One of the leading proponents was Edward Bernays, the nephew of Sigmund Freud, and known as the father of public relations. In the early part of the 20th century, Bernays and his cohorts utilised the ideas of his uncle (Freud) and set out to turn Americans into consumers. One of Bernays’ business partners, Paul Mazur, insisted that, ‘People must be trained to desire, to want new things, even before the old have been entirely consumed. We must shape a new mentality. Man’s (sic) desires must overshadow his needs.’2
Bernays went on to become a leading light of this propaganda,3 first coming to prominence by manipulating women to take up smoking.
As Guy Debord so well articulated, Bernays and others of the new public relations ilk, managed to severely undercut the sense of participation in life and replace it with a spectatorship.
Almost a hundred years after Bernays, and more than fifty years after Debord, conversations seeking escape and a desire for good experiences are commonplace.

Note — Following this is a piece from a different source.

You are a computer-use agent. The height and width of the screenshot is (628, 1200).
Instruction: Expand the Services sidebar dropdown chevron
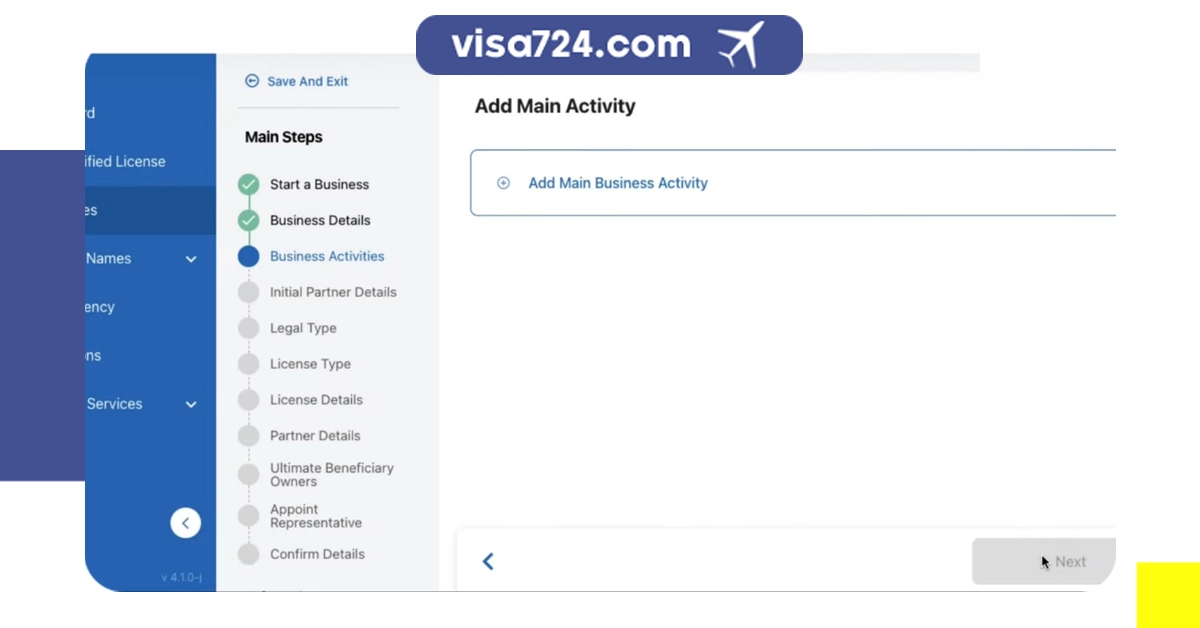tap(191, 404)
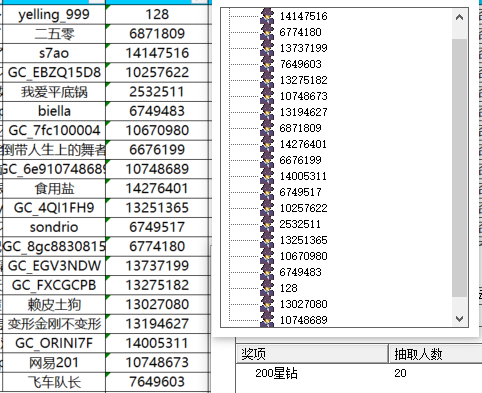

The malaise of modern life has set in, has become commonplace, and we hardly even question it.
But, this malaise, or dissatisfaction is not new. Bernays, in using the ideas of his uncle, only manipulated it and encouraged it.
Two thousand five hundred years ago the Buddha recognised malaise. In fact, the existence of malaise is the core of the first of Buddha’s Four Noble Truths. In English, the First Noble Truth is often translated as ‘There is suffering.’
Suffering however, is an insufficient, and obscuring, term. The Pali language (the language of early Buddhism) uses the term dukkha which more completely suggests not only suffering, but also unease, discontent, unsatisfactoriness, discomfort, unpleasant, or pain. With respect to the title of this blog it could be translated as malaise.
It is worth unpacking the concept of dukkha a little further. Imagine you are eating something that you really really like (e.g., ice cream, chocolate, or whatever is your food of choice.) Now imagine eating more of it, then even more. In fact, keep on eating it. No matter how much you enjoy that food, there will come a time when you feel uncomfortable, and you don’t want to eat anymore. You may even feel sick just looking at the ice cream, chocolate, or whatever. This is dukkha at work.
And that too is dukkha in our modern life.
We are dissatisfied and uncomfortable with where we are and what we are doing. We want to escape. We want to experience something else, somewhere else.
Buddha, however, did not just identify dukkha, he also went on to explain (2nd Nobel Truth) its causes: aversion and craving. We hear both of these in the conversations. We hear the aversion in wanting to escape. We hear craving in the desire for good experiences.
Furthermore, in the 3rd Noble Truth, Buddha noted that it was possible to overcome dukkha and to let go of aversion and craving. His 4th Noble Truth outlined the path towards letting go, via what is known as the Noble Eightfold Path.
This blog will not describe the eight aspects of this path (there are many ways to find out about them), except to note that each of them are related towards one’s inner journey, rather than focussed outwards.
Hence, the malaise of modern life begins with our aversion for the here and now and our inner experience, and with our craving for experiences elsewhere and outside of ourselves.
We need not succumb to being cast as simple spectators, observers, or consumers.
1. French edition published by Buchet-Castel in 1967. The English edition was published in 1970 by Black & Red.
2. Cited in Jeremy Lent, The Patterning Instict, Prometheus Books, Lanham, Maryland, 2017.
3. The word propaganda was transformed by Bernays into public relations. He wrote: ‘When I came back to the United States, I decided that if you could use propaganda for war, you could certainly use it for peace. And "propaganda" got to be a bad word because of the Germans using it, so what I did was to try and find some other words, so we found the word "counsellor of public relations".’